Mage: The AscensionEdit
Solomon is held up as a progenitor of the teachings of the Order of Hermes, the Celestial Chorus and the Taftâni. Documents in the possession of the Order of Hermes imply that Solomon was initiated into the secrets of the Cupbearers of Aset and the Reed of Djehuty and achieved Archmastery. His surviving texts, the Greater and Lesser Key of Solomon, are still standard literature for students of the Order that want to summon spirits. The Chorus maintains that while Solomon, in their eyes a member of the Chosen of Abraham, a Jewish proto-Chorister sect within the Sacred Congregation, indeed sought power and used unorthodox methods, it was wisdom that guided him and reverence for the One that ultimately allowed him to gain Enlightenment. The Taftâni, while acknowledging that Solomon’s style of magic was more like that of a Hermetic or Chorister, have preserved large parts of the original Solomonic Code and use it for their dealing with djinn. Even infernalists and Nephandi look up to him: the Codex Licentia describes his journey, his trials, and his eventual ascent as a rival to God himself.
Apparently, Solomon fought during the 10,000 Djinni Plague (remembered as the War of Enslavement among the Djinn) that had been unleashed by a great evil (commonly believed to have been Shaitan, Baal or Set. Solomon founded the city of Palmyra as his base and bound several greater djinn, among them Al-Dimiryat, the Caliph of the City of Brass. He paid bounties for trapped spirits and djinn to traveling mages, who captured large numbers and trapped them in flasks, lamps, rings and similar objects. From the captured spirits, Solomon compiled the first great almanac of the nature of spirits, their place in creation, their laws and their strengths and weaknesses. Eventually, he freed al-Dimiryat and commanded him to serve as his lieutenant. While the great djinn at first was reluctant, he later came to admire Solomon’s wisdom and began to serve willingly.
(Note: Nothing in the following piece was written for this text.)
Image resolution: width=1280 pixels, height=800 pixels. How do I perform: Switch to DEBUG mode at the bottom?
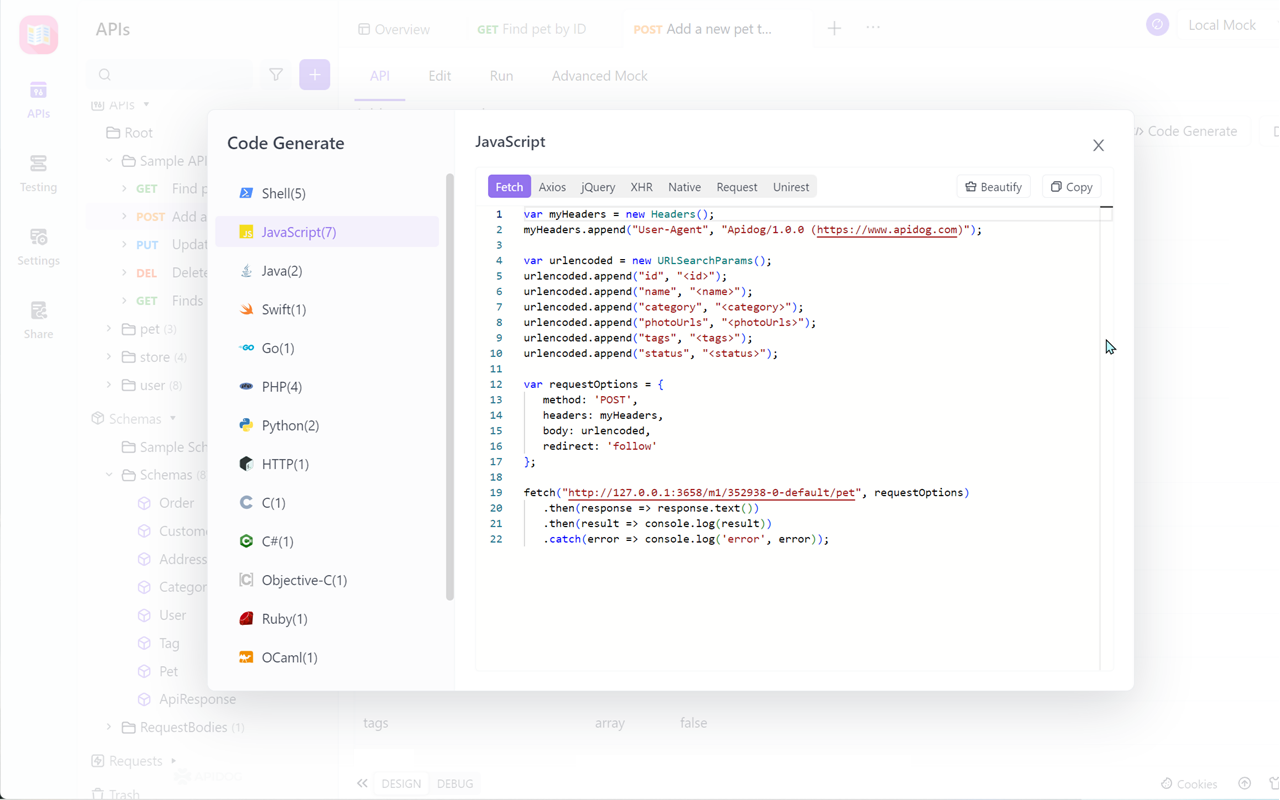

Solomon’s main achievements are not only his numerous discoveries and feats of binding and summoning, but the very establishment of specific laws that last to this day. Called the Laws of Solomon, these force a djinn to conduct appropriately when they are in the physical world, with no possible exception. Rumors are that Solomon worked on similar laws for demons before his death.  For this reason, Solomon is one of the most hated humans in the history of djinnkind.
Demon: The FallenEdit
Among demons, Solomon is known as a trickster and deceiver. When he was king of Israel, he tried to establish diplomatic ties to neighbouring nations to learn from them. The other kings rejected him, pointing to the multitude of gods they served and to the feeble and silent one the Hebrews paid reverence to. To gain their trust, Solomon accepted service to their gods. He established several pacts with various Earthbound that posed as divine beings to gain knowledge. Legend says that he sold his soul to 72 different demons and pitted them against each other. Then, when he felt that he had learned enough, he conducted a ritual that drew out his would-be masters from their reliquaries and imprisoned them in a miniature version of the Abyss, contained in a bronze urn. Solomon threw the urn into the Red Sea, where it still remains. Some believed that the source of the ritual had been Lucifer, and that he had written down his knowledge in a corpus known as the Heptameron. Solomon was eventually killed by Belial and much of his knowledge ended up in the hands of the Great Beast.